• [Extract to read]
Amparo Rodríguez, second from left, sells flowers in Los Sitios town, Middle Havana. Many Cubans work second or third jobs on nights and weekends in order to add to their government salaries, which may pay them $20 or $30 per month.

Rice is a staple crop for Cubans. The country must import a majority of its crops and food after decades of overfarming and other poor agricultural practices.

Mercedes Álvarez, left, holds her grandson, Yoandry Martínez, on the porch of her home with her sister, Carmen Álvarez, and her daughter, Yaritsel Martínez near Recompensa, Cuba. The leaves of the palm tree dry on the ground in front of Mercedes rural home. Tobacco is wrapped in the leaves to keep it dry when it's transported.

Yonder Alvarez sells sweet oranges in the Barrio de Colón of Havana. Fruit is often purchased on the street or at roadside stands in Cuba. Cubans receive chicken, milk and other staples in their monthly rations.

Havana is seen through the glass shades of the offices of Vistar Magazine, the first independent culture magazine in the country. Havana's skyline has looked the same for decades, but walk the streets and it becomes clear that Cuba itself is changing fast.

The Hustler's father is a retired engineer, he long ago lived on the East Coast, became a fan of Ted Williams' Boston Red Sox and traveled by train through Omaha.

Shoppers walk through the Almacenes San José Artisans' Market in Old Havana. Paintings, clothes, carvings, and trinkets are sold at the market, which is a common destination for the thousands of tourists descending on Havana.

Taxi driver Yoel Díaz leans against his 1950s Chrysler in Old Havana.

Tourists take pictures at the Plaza de la Revolución, "Revolution Square," on Monday, Dec. 7, 2015, in Havana, Cuba. The facade of the Ministry of Interior building features a steel memorial to a hero of the Cuban Revolution, Che Guevara, with the quotation "Hasta la Victoria Siempre" (Until the Everlasting Victory, Always). Fidel Castro has addressed millions of Cubans at the square on many important occasions. Both Pope John Paul II in 1998 and Pope Francis in 2015 held large masses there during their papal visits to Cuba.

An example of the renovation of Old Havana, a decades-long, multi-million-dollar project meant to return that part of the city to its former glory. In the background is the Port of Havana.

FAC, or Fábrica de Arte Cubano, is an old warehouse that's been converted into a giant art gallery, performance space, restaurant and night club. FAC is a magnet for young Cubans and tourists, who compare it to the trendiest spots in New York or Los Angeles.

Classic American cars are still a favored mode of transportation, though they are gradually being replaced by newer Chinese, Korean and European cars.

Waitresses clean up after customers at the Hostal El Cañonazo's restaurant in Havana as chickens peck the ground. As Havana's economy becomes more tourism driven, waitresses and cab drivers can make more money in two days than a doctor makes in a month.

The Hustler, a black-market bandit turned legit businessman, in the apartment next to his jewelry kiosk and connected to his print shop. The Hustler spent time in jail and tried to escape by raft before a series of small-but-important Cuban economic reforms allowed him to run his own company.

A singer performs on the 35th anniversary of John Lennon's death, at the Submarino Amarillo in the Vedado district in Havana. Submarino Amarillo is Cuba's only rock-n-roll club that doubles as a tribute bar to the Beatles.

A band performs at the Submarino Amarillo. For decades, rock music was officially banned in Cuba after Fidel Castro labeled it "decadent."

On the 35th anniversary of his death, a candle burns next to a statue of John Lennon in Lennon Park in the Vedado district of Havana.

Internet service is a public utility in Cuba but connectivity is low. Cubans often get online by going to wi-fi hot spots found in public parks or outside tourist hotels, like the Hotel Presidente, seen here.

Left: Cubans walk the narrow streets in the Bario de Belén of Old Havana. Right: Laydis Maria, left, waits for the bus at El Curita Park in Old Havana with her boyfriend, Junior Camboa. The couple, who are almost out of high school, were headed to a friends house to hangout.

• [Request 1] Copy the entries word for word, starting with the first line of the entries and going on through the line that contains "tap(23, 386)".

• [Data listing]
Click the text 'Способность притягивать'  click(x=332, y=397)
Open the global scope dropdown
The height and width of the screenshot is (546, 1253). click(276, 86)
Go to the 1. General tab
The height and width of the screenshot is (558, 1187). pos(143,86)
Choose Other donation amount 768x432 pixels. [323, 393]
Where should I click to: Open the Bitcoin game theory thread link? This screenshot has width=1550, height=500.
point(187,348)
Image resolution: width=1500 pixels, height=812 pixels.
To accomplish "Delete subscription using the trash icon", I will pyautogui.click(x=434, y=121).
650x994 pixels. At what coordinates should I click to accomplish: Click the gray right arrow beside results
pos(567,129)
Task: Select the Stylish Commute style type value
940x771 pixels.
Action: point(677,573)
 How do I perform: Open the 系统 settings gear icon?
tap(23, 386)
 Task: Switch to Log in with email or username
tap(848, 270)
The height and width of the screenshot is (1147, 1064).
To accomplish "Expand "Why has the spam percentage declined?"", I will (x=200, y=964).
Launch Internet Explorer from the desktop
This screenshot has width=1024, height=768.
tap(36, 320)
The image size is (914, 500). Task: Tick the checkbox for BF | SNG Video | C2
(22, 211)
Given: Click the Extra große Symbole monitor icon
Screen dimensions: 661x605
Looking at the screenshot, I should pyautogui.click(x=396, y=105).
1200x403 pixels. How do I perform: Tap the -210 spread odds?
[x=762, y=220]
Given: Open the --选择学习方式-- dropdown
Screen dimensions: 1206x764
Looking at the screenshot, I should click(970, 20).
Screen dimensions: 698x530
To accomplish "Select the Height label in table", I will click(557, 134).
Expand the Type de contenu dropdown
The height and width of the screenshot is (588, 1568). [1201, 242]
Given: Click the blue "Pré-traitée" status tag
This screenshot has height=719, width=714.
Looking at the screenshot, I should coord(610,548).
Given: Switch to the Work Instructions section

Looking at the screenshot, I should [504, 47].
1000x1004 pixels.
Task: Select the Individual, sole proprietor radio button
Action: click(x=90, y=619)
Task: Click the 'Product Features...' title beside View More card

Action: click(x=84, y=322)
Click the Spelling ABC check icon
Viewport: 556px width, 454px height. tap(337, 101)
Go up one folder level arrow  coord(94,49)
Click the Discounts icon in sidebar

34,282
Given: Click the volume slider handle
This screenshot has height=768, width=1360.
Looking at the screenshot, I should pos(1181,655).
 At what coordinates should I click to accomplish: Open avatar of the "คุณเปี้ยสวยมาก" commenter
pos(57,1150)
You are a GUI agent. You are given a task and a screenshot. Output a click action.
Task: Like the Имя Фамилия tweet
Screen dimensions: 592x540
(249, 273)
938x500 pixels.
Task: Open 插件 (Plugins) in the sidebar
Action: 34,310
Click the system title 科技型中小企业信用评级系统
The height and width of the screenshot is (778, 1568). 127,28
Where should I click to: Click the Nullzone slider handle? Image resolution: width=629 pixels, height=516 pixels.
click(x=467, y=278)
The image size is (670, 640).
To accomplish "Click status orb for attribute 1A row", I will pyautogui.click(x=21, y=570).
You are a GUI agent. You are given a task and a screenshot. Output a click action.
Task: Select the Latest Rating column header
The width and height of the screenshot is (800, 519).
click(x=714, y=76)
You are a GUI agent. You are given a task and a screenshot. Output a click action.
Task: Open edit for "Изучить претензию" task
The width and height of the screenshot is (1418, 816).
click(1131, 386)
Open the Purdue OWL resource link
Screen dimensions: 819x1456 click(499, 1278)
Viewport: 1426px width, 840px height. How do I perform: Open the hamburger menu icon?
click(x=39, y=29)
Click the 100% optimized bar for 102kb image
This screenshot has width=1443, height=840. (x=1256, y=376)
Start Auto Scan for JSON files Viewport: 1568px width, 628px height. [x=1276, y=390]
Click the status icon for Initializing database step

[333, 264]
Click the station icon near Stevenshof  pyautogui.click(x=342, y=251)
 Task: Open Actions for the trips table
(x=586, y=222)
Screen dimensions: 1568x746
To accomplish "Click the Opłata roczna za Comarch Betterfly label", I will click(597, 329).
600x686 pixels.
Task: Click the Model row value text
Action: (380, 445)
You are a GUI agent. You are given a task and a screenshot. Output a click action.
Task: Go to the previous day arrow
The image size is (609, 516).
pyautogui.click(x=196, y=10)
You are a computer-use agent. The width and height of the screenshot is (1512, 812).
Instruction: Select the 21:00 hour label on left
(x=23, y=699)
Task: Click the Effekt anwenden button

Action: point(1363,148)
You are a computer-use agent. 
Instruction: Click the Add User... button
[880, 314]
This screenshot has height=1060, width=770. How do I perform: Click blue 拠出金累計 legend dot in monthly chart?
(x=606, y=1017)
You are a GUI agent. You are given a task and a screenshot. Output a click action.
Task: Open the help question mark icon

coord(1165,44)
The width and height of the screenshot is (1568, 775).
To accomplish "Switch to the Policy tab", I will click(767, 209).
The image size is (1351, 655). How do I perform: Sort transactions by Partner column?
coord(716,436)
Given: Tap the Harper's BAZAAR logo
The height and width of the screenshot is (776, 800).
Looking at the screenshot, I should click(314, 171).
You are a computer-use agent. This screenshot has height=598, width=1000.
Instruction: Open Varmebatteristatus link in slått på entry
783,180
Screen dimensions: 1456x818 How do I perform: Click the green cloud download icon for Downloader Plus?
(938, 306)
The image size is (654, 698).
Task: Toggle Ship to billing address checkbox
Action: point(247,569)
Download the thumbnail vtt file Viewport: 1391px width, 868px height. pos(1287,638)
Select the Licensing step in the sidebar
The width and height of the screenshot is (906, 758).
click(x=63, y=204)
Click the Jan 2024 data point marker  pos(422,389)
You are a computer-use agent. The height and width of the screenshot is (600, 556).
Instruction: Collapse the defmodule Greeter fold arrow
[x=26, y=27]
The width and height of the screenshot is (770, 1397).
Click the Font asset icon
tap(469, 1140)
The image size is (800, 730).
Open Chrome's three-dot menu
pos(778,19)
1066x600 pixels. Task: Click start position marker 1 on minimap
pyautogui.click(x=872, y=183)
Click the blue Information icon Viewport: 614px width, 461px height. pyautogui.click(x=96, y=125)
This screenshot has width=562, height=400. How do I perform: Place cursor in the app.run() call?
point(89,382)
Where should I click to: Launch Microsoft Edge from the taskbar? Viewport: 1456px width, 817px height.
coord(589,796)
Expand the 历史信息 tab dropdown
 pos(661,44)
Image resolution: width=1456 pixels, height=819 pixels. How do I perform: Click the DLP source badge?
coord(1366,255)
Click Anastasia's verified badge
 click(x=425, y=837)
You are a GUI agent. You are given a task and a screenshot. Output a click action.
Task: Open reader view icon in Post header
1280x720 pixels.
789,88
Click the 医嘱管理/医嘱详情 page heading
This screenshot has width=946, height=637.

• [Request 2] Decide whether each statement agrees with the text about Cuba, answering yes or no and quoting the deciding words. (a) Submarino Amarillo is the only rock-n-roll club in Cuba that also serves as a Beatles tribute bar. (b) Cuba grows most of its own crops and food. (c) Taxi driver Yoel Díaz leans against a 1950s Ford in Old Havana.

• [Worked solution 1]
Click the text 'Способность притягивать'  click(x=332, y=397)
Open the global scope dropdown
The height and width of the screenshot is (546, 1253). click(276, 86)
Go to the 1. General tab
The height and width of the screenshot is (558, 1187). pos(143,86)
Choose Other donation amount 768x432 pixels. [323, 393]
Where should I click to: Open the Bitcoin game theory thread link? This screenshot has width=1550, height=500.
point(187,348)
Image resolution: width=1500 pixels, height=812 pixels.
To accomplish "Delete subscription using the trash icon", I will pyautogui.click(x=434, y=121).
650x994 pixels. At what coordinates should I click to accomplish: Click the gray right arrow beside results
pos(567,129)
Task: Select the Stylish Commute style type value
940x771 pixels.
Action: point(677,573)
 How do I perform: Open the 系统 settings gear icon?
tap(23, 386)

• [Worked solution 2]
(a) Yes: "Submarino Amarillo is Cuba's only rock-n-roll club that doubles as a tribute bar to the Beatles."
(b) No: "The country must import a majority of its crops and food after decades of overfarming and other poor agricultural practices."
(c) No: "Taxi driver Yoel Díaz leans against his 1950s Chrysler in Old Havana."